Silva et al. afirma que a infecção por Saccharomyces cerevisiae é clinicamente
indissociável da fungemia por cândida albicans. De qualquer maneira a clínica
da candidíase é a mesma para todos os tipos, sendo importante uma outra
classificação em simples e grave recorrente. Esta última é classificada quando
a mulher apresenta quatro episódios ou mais dentro de um ano, o que corresponde
a 5% dos casos. ´
Os sintomas
da candidíase são: prurido, ardência, corrimento grumoso e sem odor,
dispareunia, disúria externa, eritema, fissuras vulvares, edema vulvar, escoriações
pelo ato de coçar. As escoriações por vezes podem complicar para pústulas a
depender da intensidade do prurido.
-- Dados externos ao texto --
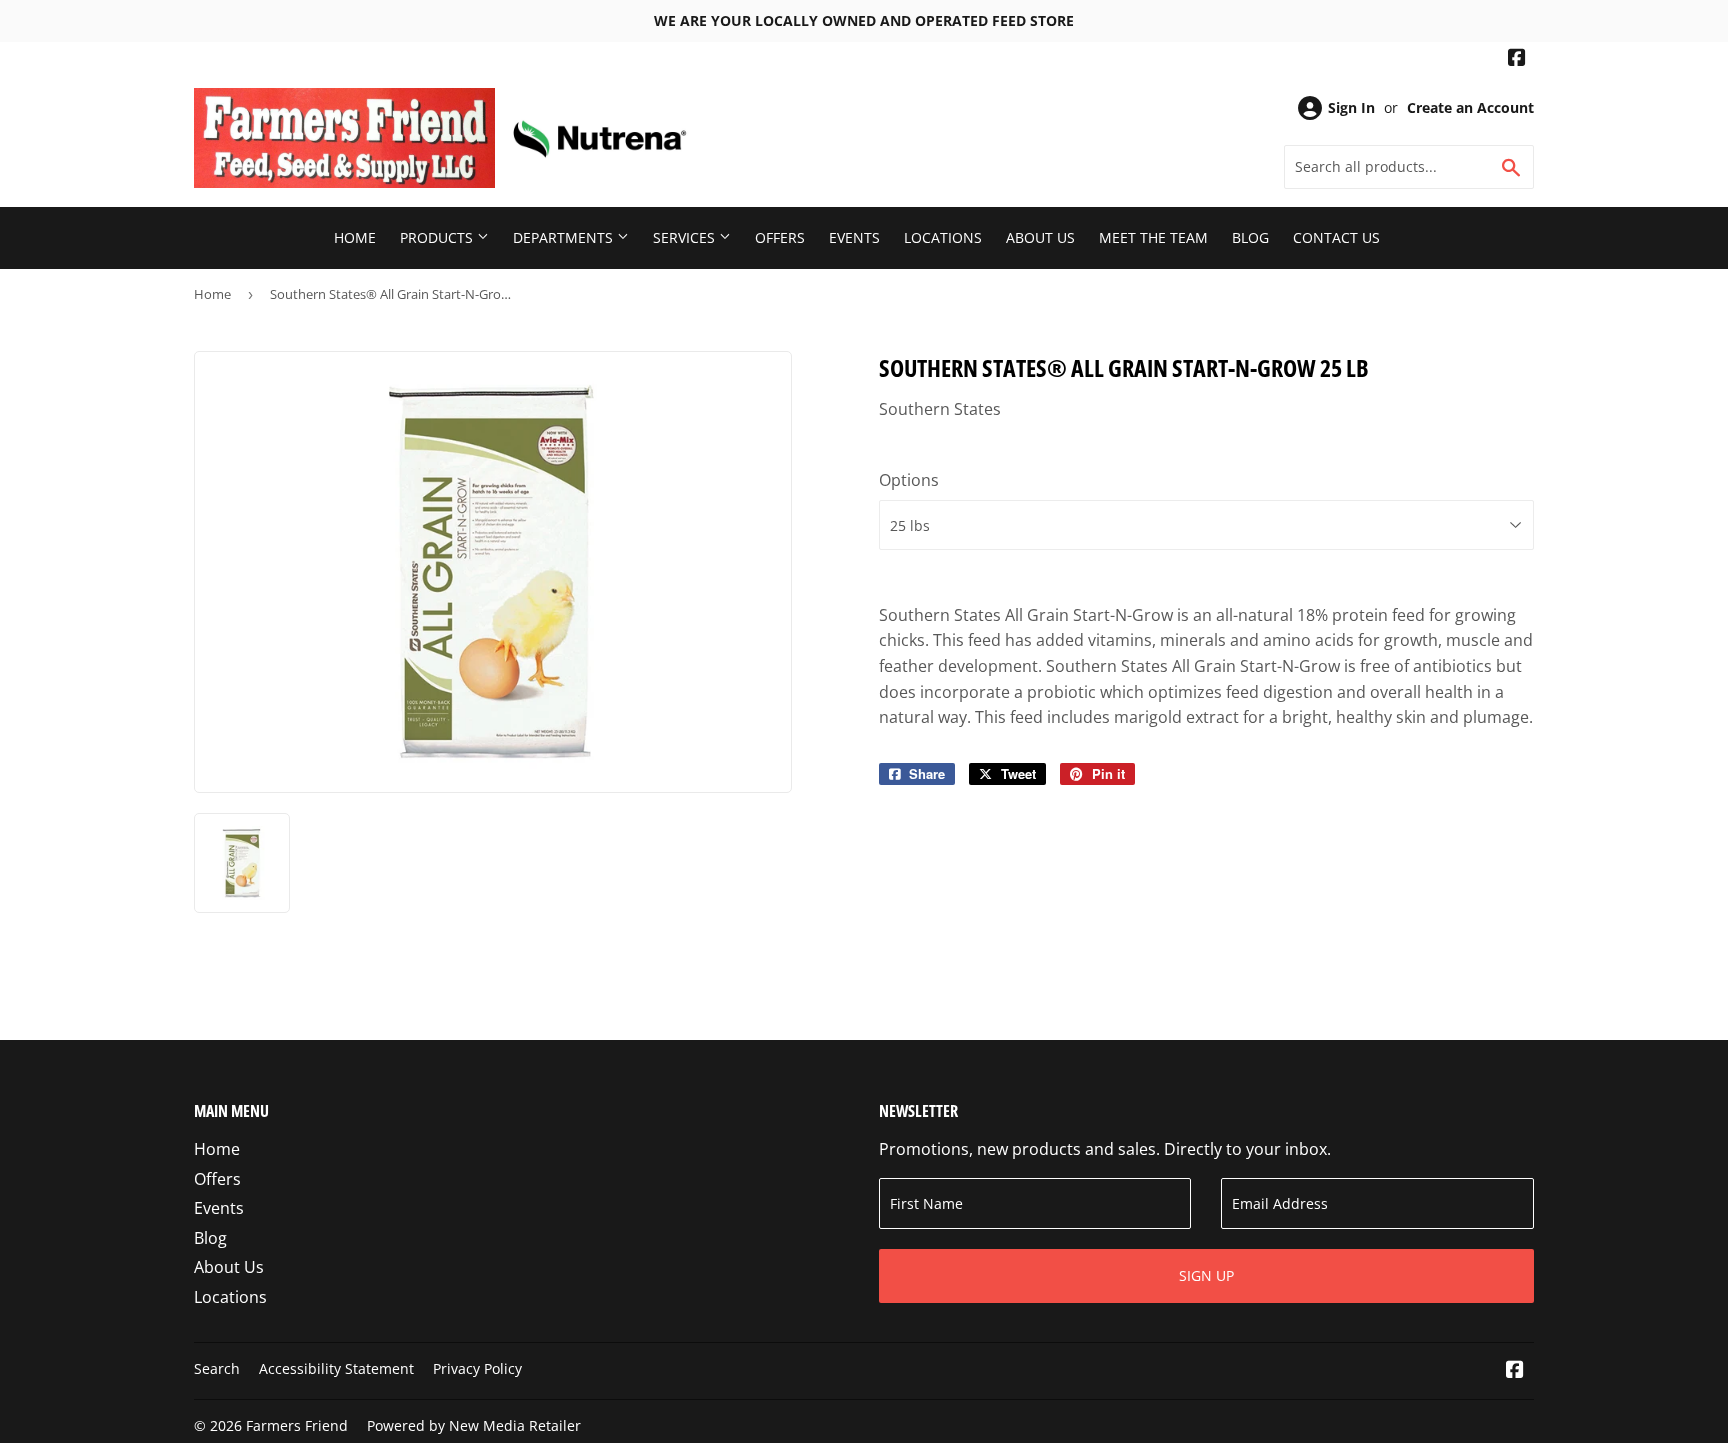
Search (217, 1368)
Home (355, 237)
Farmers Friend (297, 1425)
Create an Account (1470, 107)
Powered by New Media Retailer (474, 1425)
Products (438, 237)
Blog (1250, 237)
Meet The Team (1153, 237)
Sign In (1351, 107)
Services (686, 237)
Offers (780, 237)
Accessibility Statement (336, 1368)
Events (854, 237)
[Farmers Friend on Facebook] (1517, 59)
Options (909, 480)
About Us (1040, 237)
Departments (565, 237)
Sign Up (1206, 1275)
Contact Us (1336, 237)
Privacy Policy (477, 1368)
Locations (943, 237)
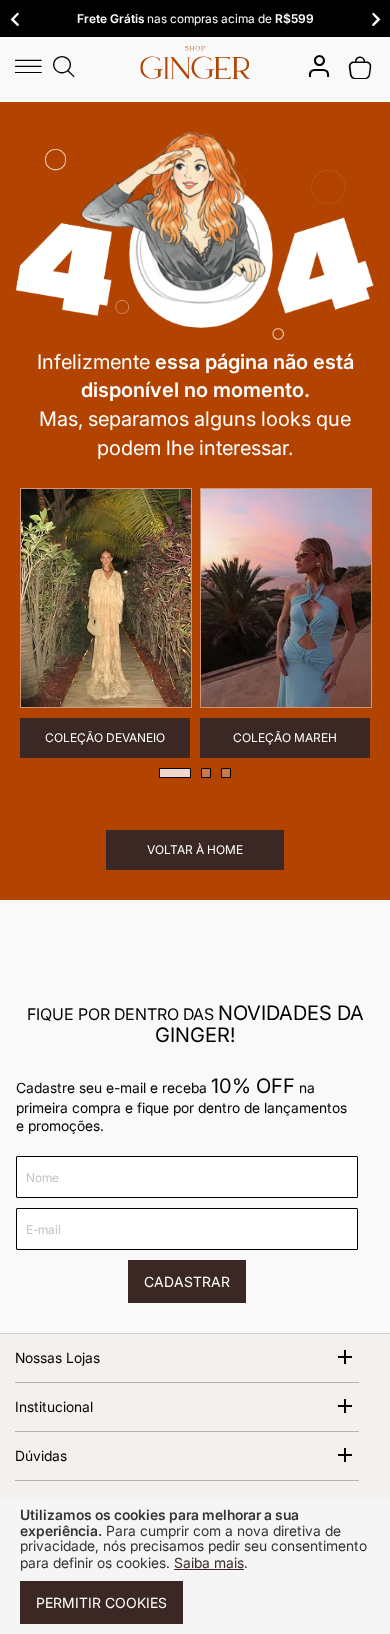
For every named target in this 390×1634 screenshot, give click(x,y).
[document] (195, 1565)
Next (375, 19)
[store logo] (195, 62)
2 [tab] (206, 773)
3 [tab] (226, 773)
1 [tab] (175, 773)
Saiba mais (209, 1562)
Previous (15, 19)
Outra característica bem ligada ao
mecanismo de entrada do fungo no organismo é a presença de placas
esbranquiçadas nas paredes vaginais. Pode ocorrer também a colpite, chegando a
ser erosiva quando a resposta inflamatória é muito intensa.
O diagnóstico
pode ser obtido, na maioria das vezes pela clínica, mas nos casos de candidíase
recorrente o melhor é realizar cultura do raspado – com espátula de Ayre ou
swab – das paredes vaginais e colo, onde estão as placas. Isso porque a
sensibilidade do exame Papanicolau é de apenas 25% para pacientes com cultura
positiva. O teste de wiff, quando se utiliza o hidróxido de potássio a 10%
esperando-se a exalação de odor fétido – nos casos de vaginose – não ocorre. A
visualização das hifas à microscopia é muito característica da candidíase. É necessário afastar a dermatite de contato,
investigando o uso de absorventes e papel higiênico, sabonetes e o sêmem do parceiro.
Em muitos casos de candidíase recorrente é salutar solicitar a cultura de
esperma do parceiro, pois pode ser a fonte de contaminação.
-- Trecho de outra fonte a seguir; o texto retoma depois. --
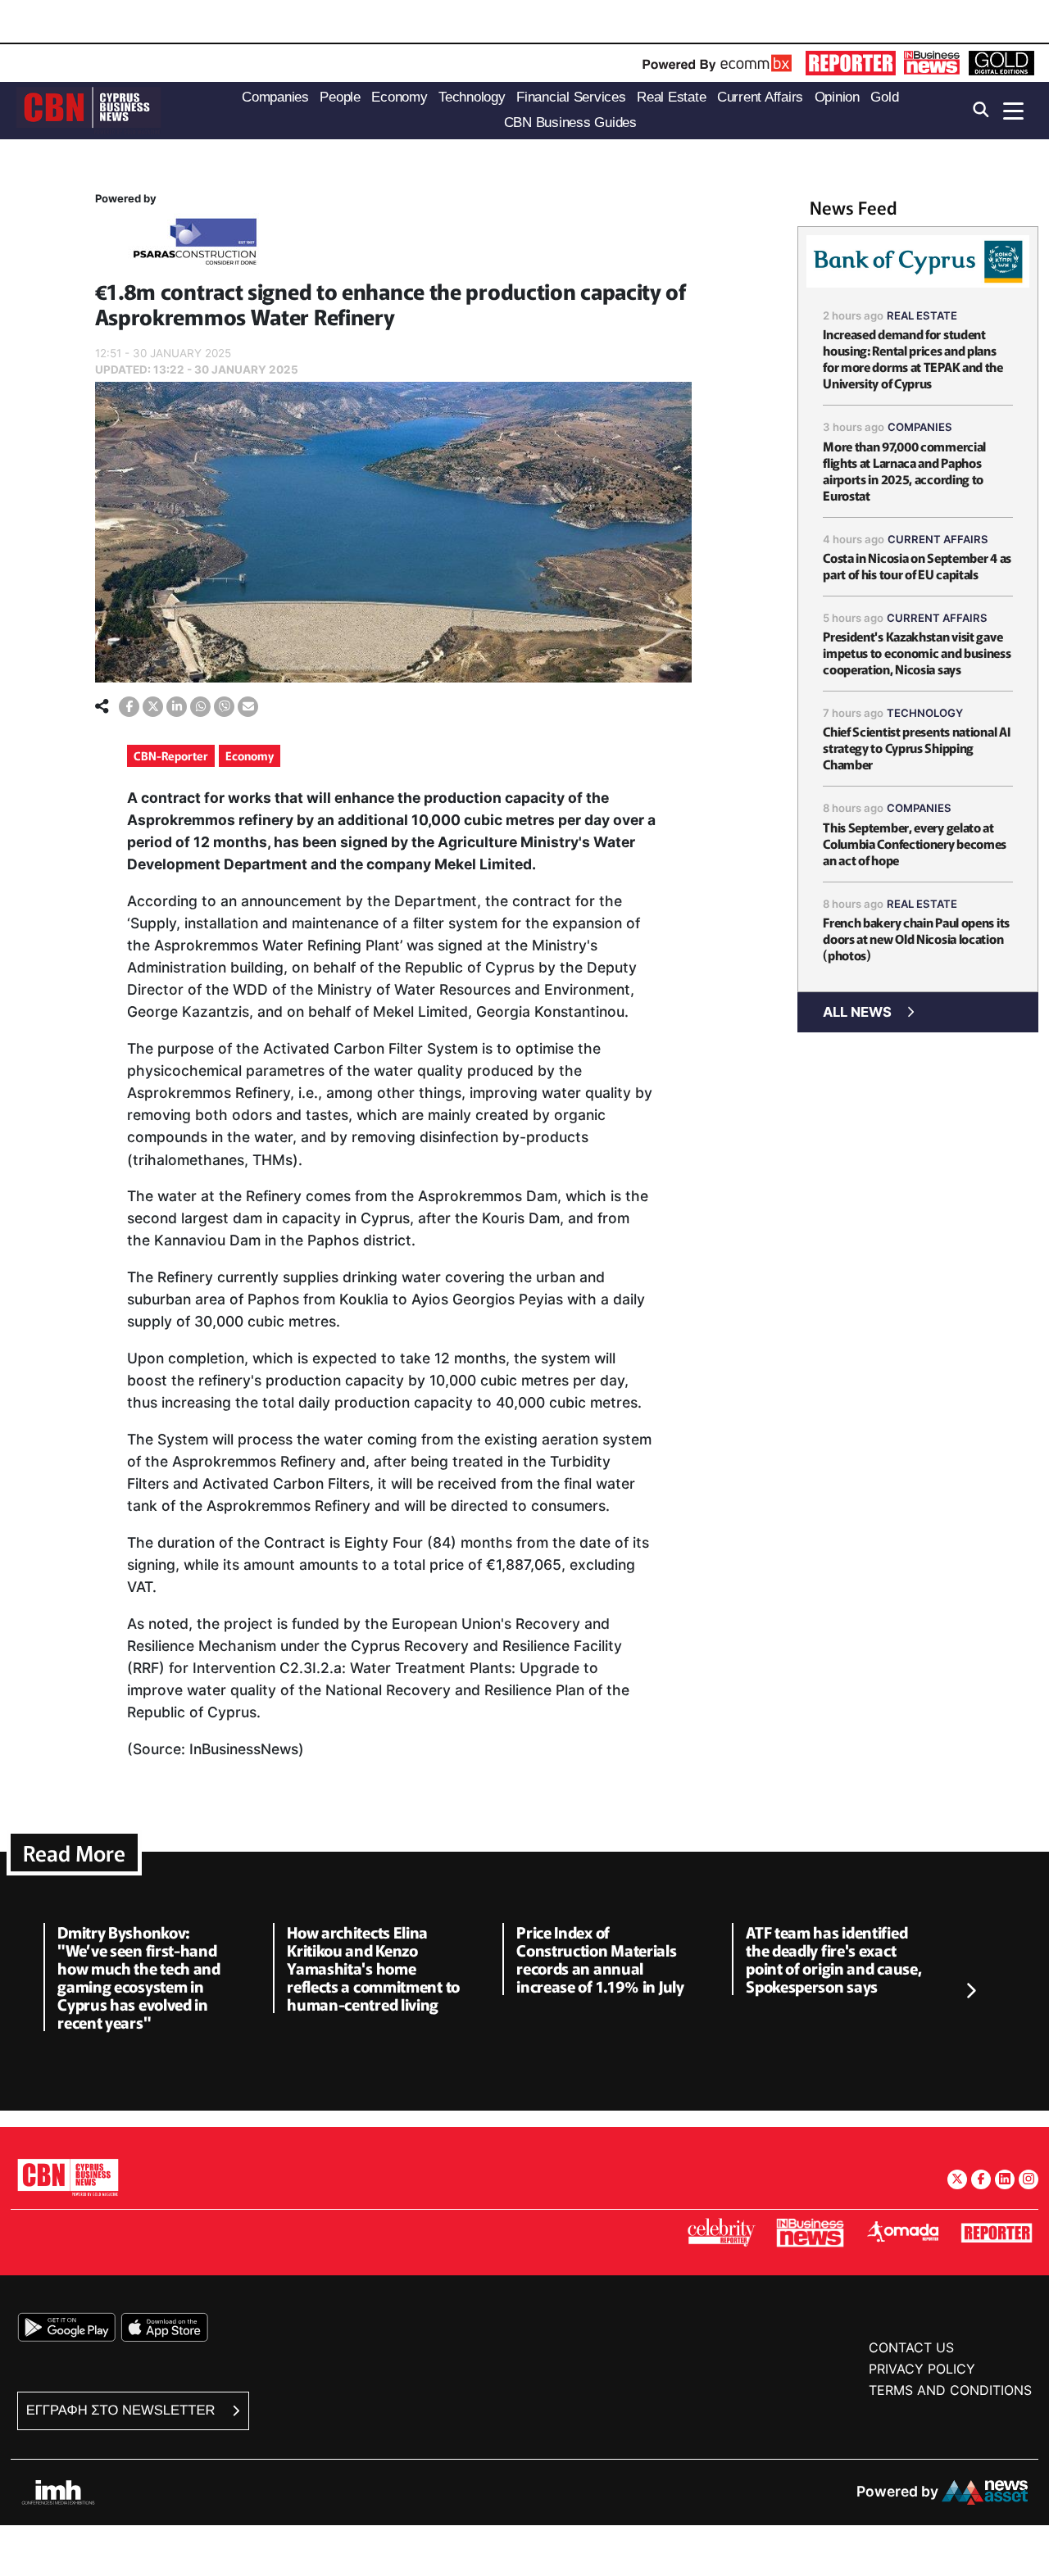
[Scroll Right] (970, 1991)
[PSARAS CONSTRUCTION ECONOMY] (195, 244)
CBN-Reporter (171, 755)
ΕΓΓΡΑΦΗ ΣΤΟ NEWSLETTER (122, 2410)
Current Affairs (938, 539)
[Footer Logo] (68, 2176)
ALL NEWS (857, 1012)
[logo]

FIGURAS 03 E 04: Placas formadas com o acúmulo de Cândidas
TRATAMENTO
Para a
candidíase não complicada a primeira opção são cremes vaginais. Para o
Ministério da Saúde a primeira opção é o Miconazol creme via vaginal por sete
noites. Esse creme é ideal nos casos de candidíase por Cândida albicans e não
albicans. Outra opção é a nistatina, utilizada por 14 dias, respondendo melhor
nos casos de contaminação por cândida albicans. Como segunda opção tem-se o
tratamento via oral com fluconazol 150 mg dose única, ou itraconazol 200 mg
12/12h por um dia. O tratamento oral é de segunda escolha por haver a chance de
causar cefaleia, náuseas e dor abdominal.
Na candidíase
complicada deve-se evitar o uso de cremes de amplo espectro. As medicações
orais são preferidas. Alguns estudos recomendam a utilização da terapia com
creme por 14 dias, aliado a 100, 150 ou 200 mg de fluconazol 1x ao dia,
repetidos nos 1°, 4° e 7° dias. Para casos mais graves deve-se fazer o
seguimento, que é realizado com fluconazol 150 mg por seis meses nessa
sequencia de dias e caso haja recidiva esse seguimento durará um ano.
Quando a
paciente apresenta recorrência com corrimento abundante e menos espesso, além
de ardor mais intenso que o prurido deve-se desconfiar de candidíase não
albincans. Nesses casos se utiliza o acido bórico 600 mg via vaginal
diariamente por duas semanas, o que resolve mais de 70% dos casos. Pode-se
repetir esse período com duas doses na semana. Se falha utiliza-se flucitosina
a 17% 5 gramas por dia via vaginal à noite durante duas semanas. Por fim resta
a anfotericina B supositório por 14 dias via vaginal.
Quando se
desconfia que a reação inflamatória é alérgica e não simplesmente pela presença
de cândida, pode-se utilizar acetato de medroxiprogesterona 150 mg
intramuscular e uso de iogurte por via oral para dessensibilização aos
lactobacilos. Na desconfiança de dermatite de contato deve-se utilizar qualquer
anti-histamínico, mas cuidado, pois não devem ser utilizados junto com os
triazólicos por risco de cardiopatia. O uso do iogurte e da medroxiprogesterona
não é totalmente comprovado.
Para os que
estiverem em uso de fluconazol lembrar que esse medicamento interage com
anticoagulantes, anticonvulsivantes, hipoglicemiantes e teofilina.